▶ [WHAT YOU SHOULD DO]:
Recast the lines of the items, from the line containing "Click the time cell 2:35:00 PM" through the end of the items, as a JSON list of strings with one string per line, and skip blank lines. Leave the pictures out of the answer.

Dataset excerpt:
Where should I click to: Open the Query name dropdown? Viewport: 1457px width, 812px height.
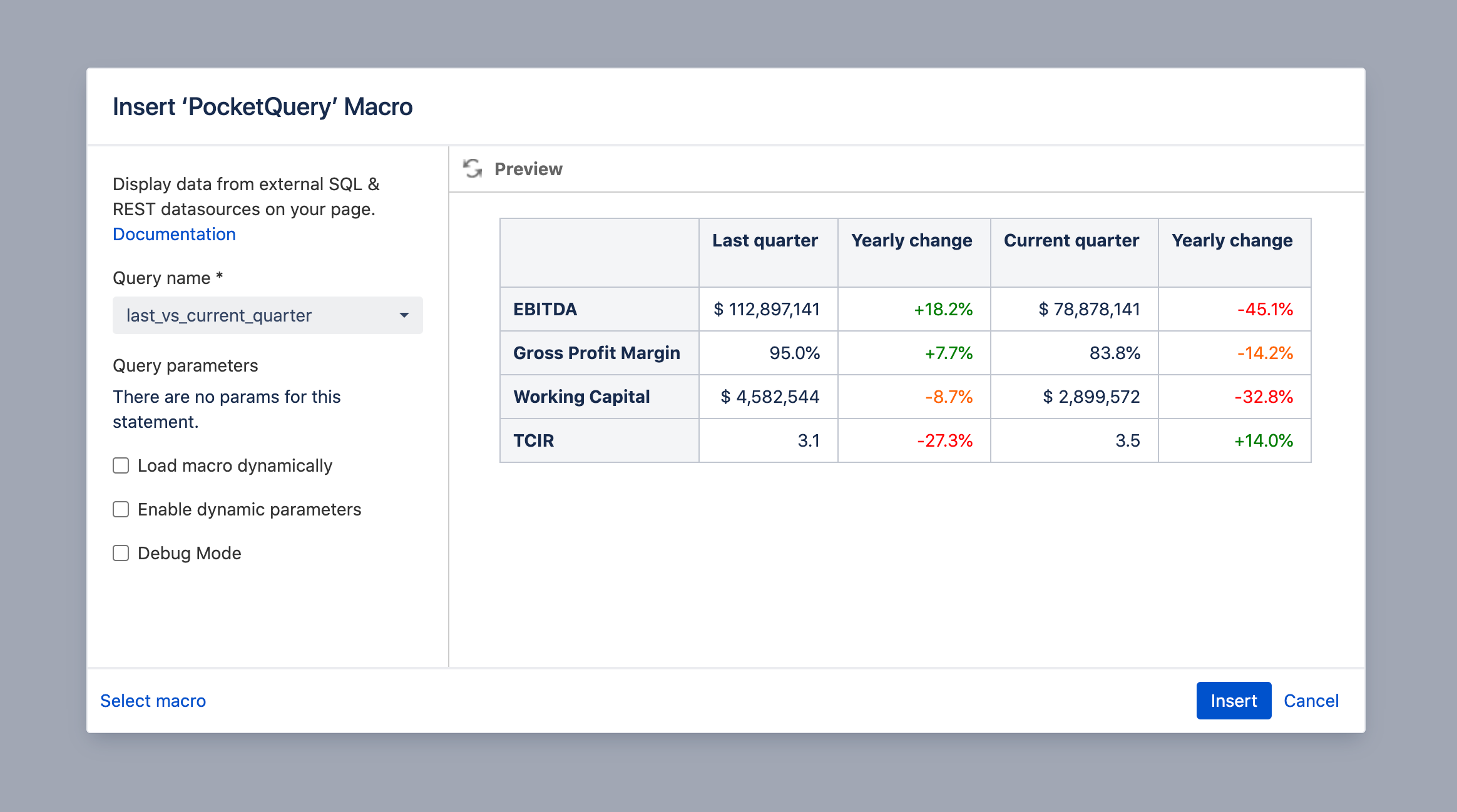click(268, 315)
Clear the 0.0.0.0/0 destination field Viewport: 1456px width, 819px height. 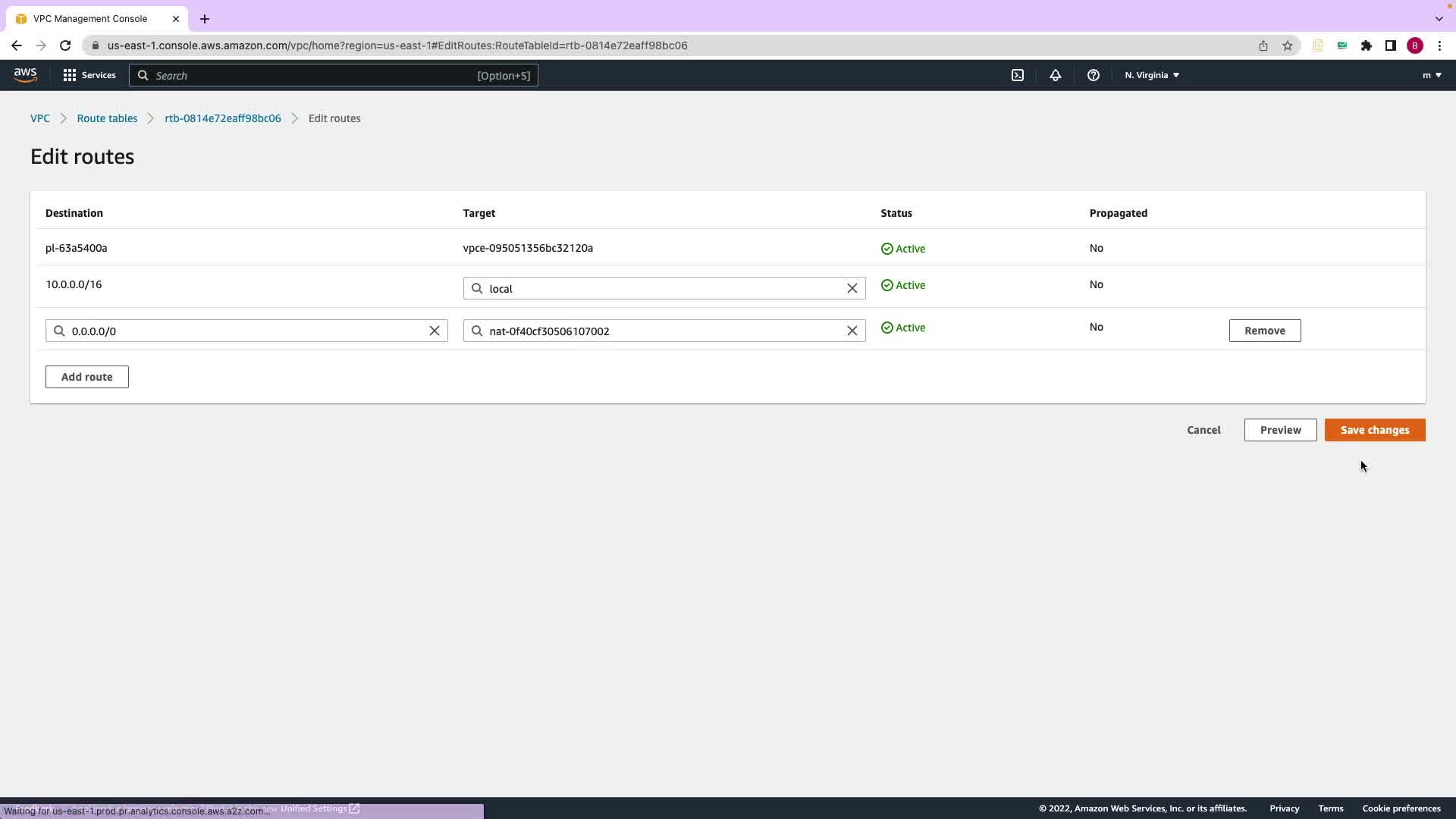tap(435, 331)
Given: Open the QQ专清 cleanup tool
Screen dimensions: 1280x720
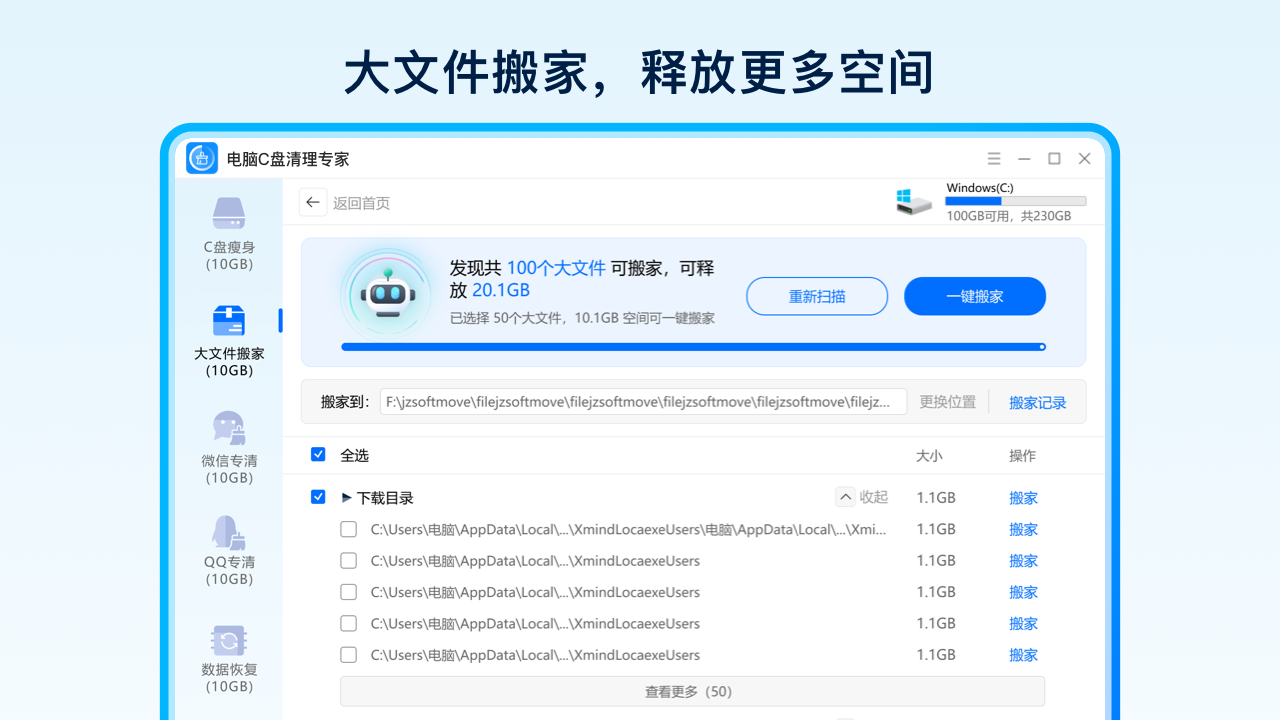Looking at the screenshot, I should point(228,550).
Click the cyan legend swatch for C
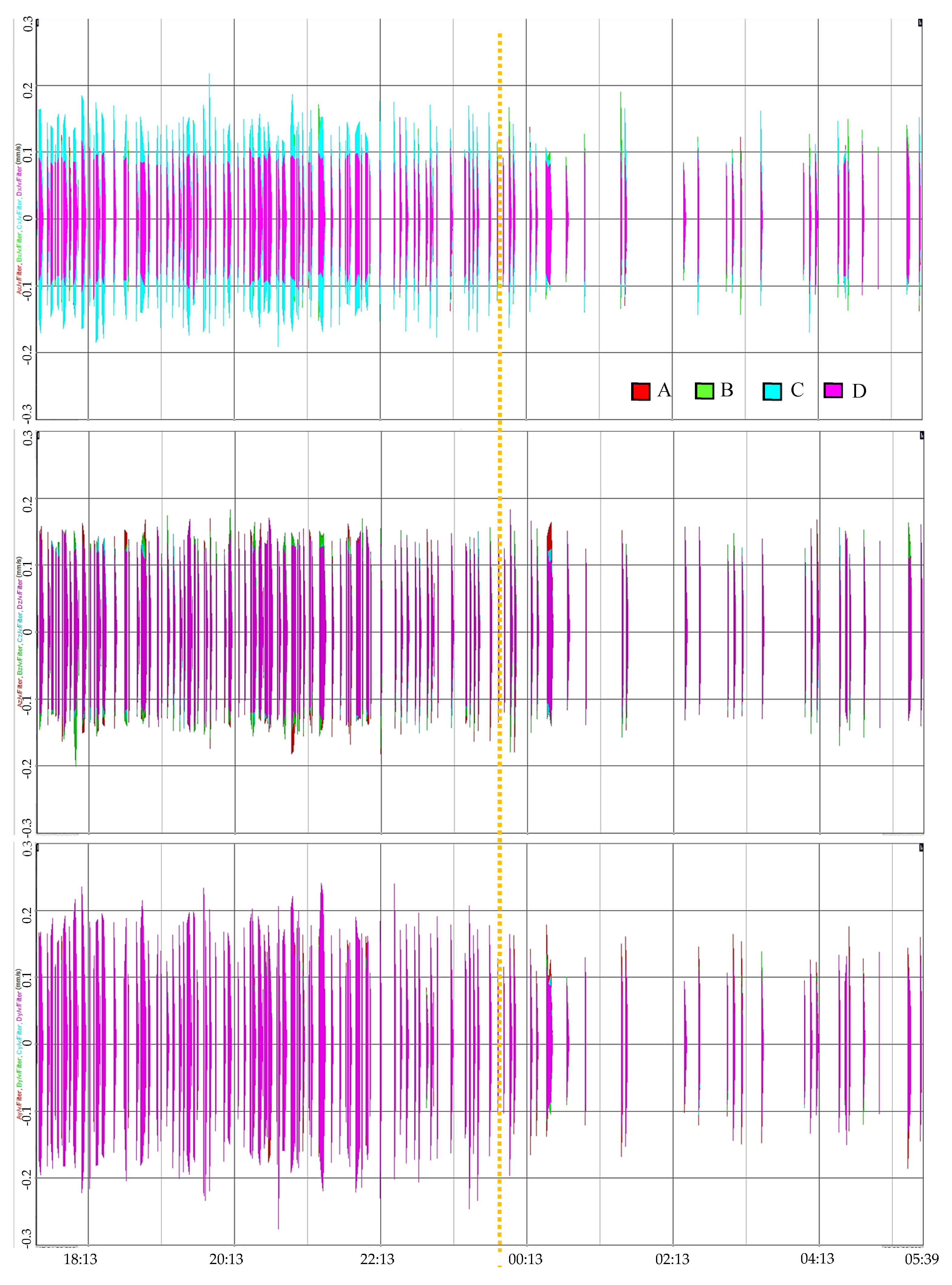The height and width of the screenshot is (1285, 952). 772,391
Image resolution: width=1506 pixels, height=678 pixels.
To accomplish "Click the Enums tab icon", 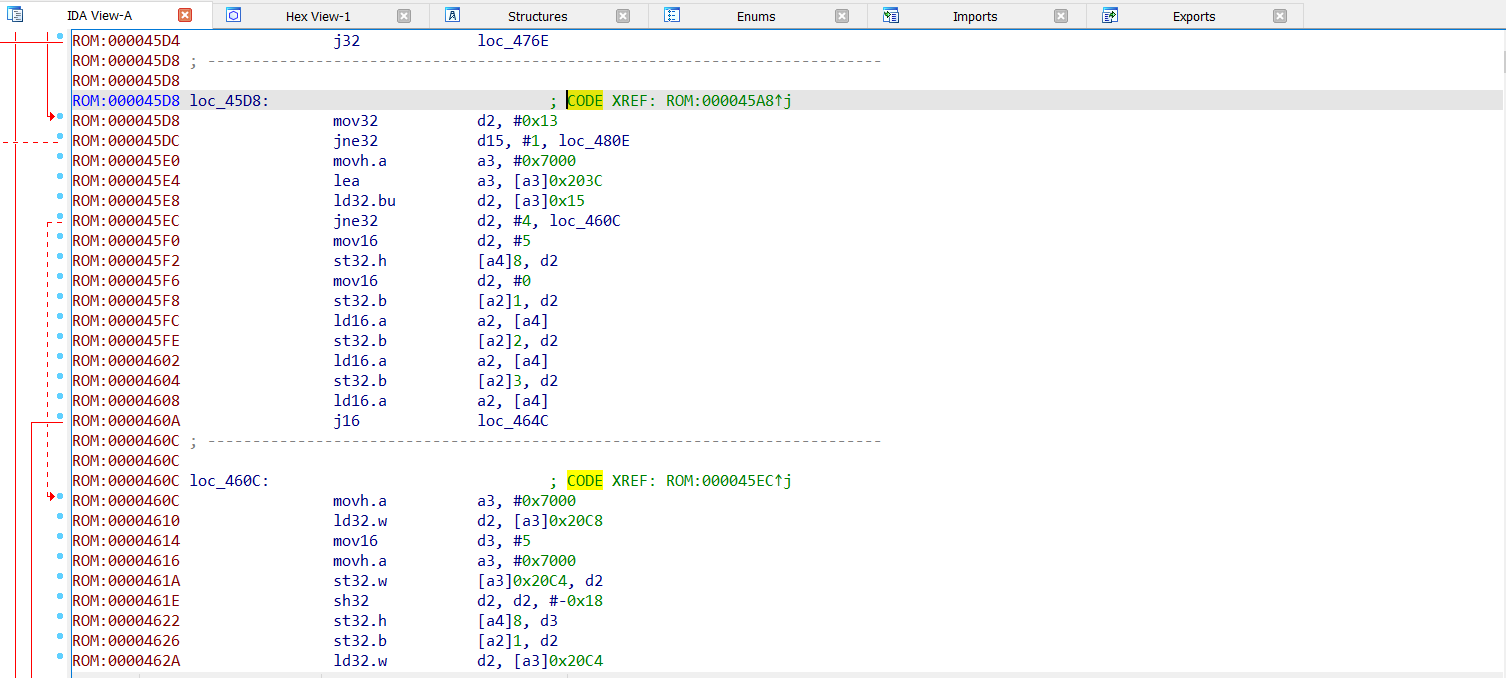I will click(672, 15).
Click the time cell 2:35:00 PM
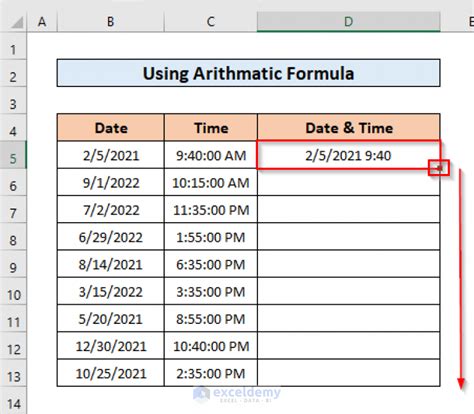Viewport: 474px width, 414px height. coord(211,373)
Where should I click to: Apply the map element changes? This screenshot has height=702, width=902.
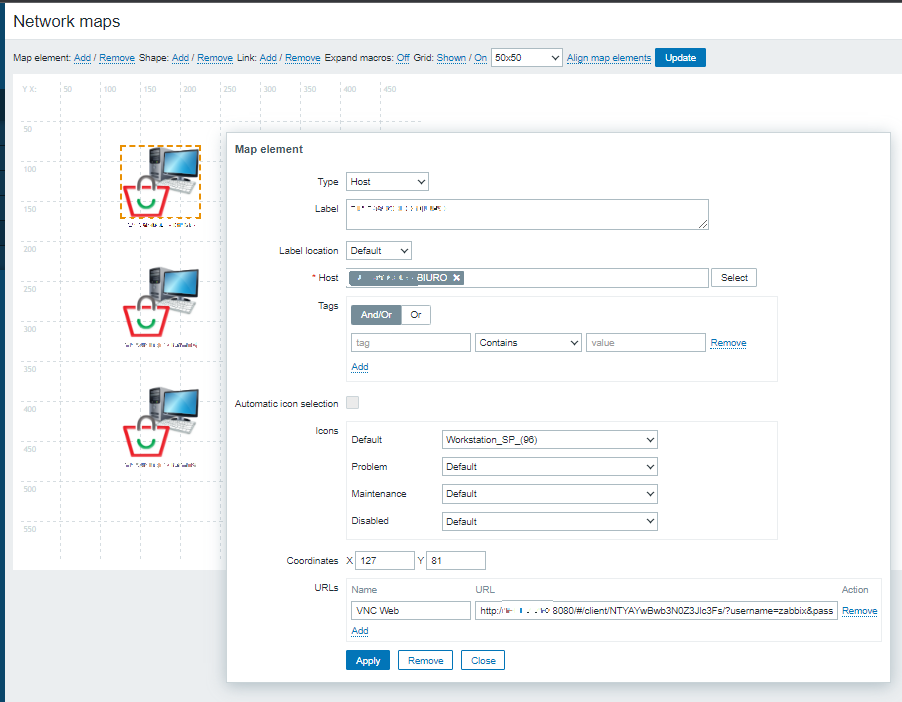(x=368, y=660)
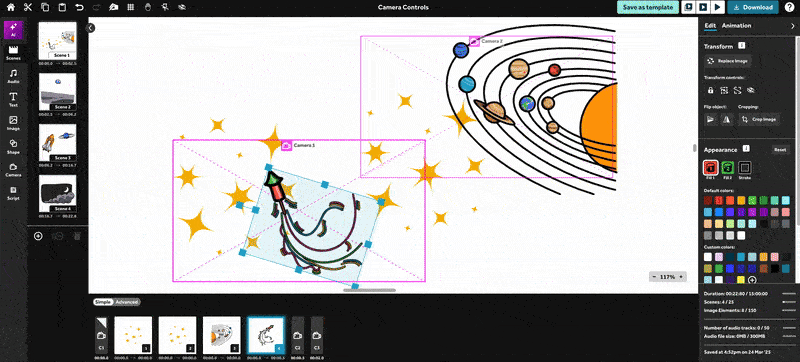
Task: Open the help question mark icon
Action: (x=789, y=7)
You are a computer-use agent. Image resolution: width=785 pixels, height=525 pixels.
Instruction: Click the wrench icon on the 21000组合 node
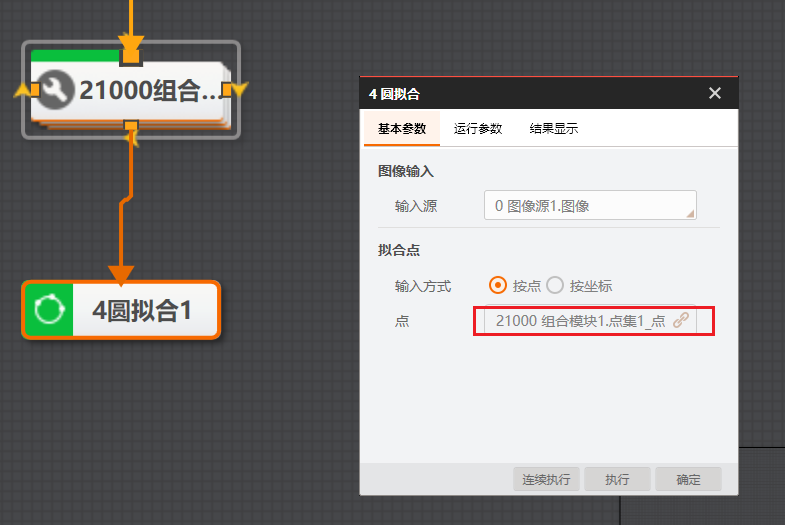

▶ [ANSWER TO THE TASK]:
[
  "Click the time cell 2:35:00 PM",
  "Viewport: 474px width, 414px height. coord(211,373)",
  "Where should I click to: Apply the map element changes? This screenshot has height=702, width=902.",
  "(x=368, y=660)",
  "Task: Open the help question mark icon",
  "Action: (x=789, y=7)",
  "You are a computer-use agent. Image resolution: width=785 pixels, height=525 pixels.",
  "Instruction: Click the wrench icon on the 21000组合 node"
]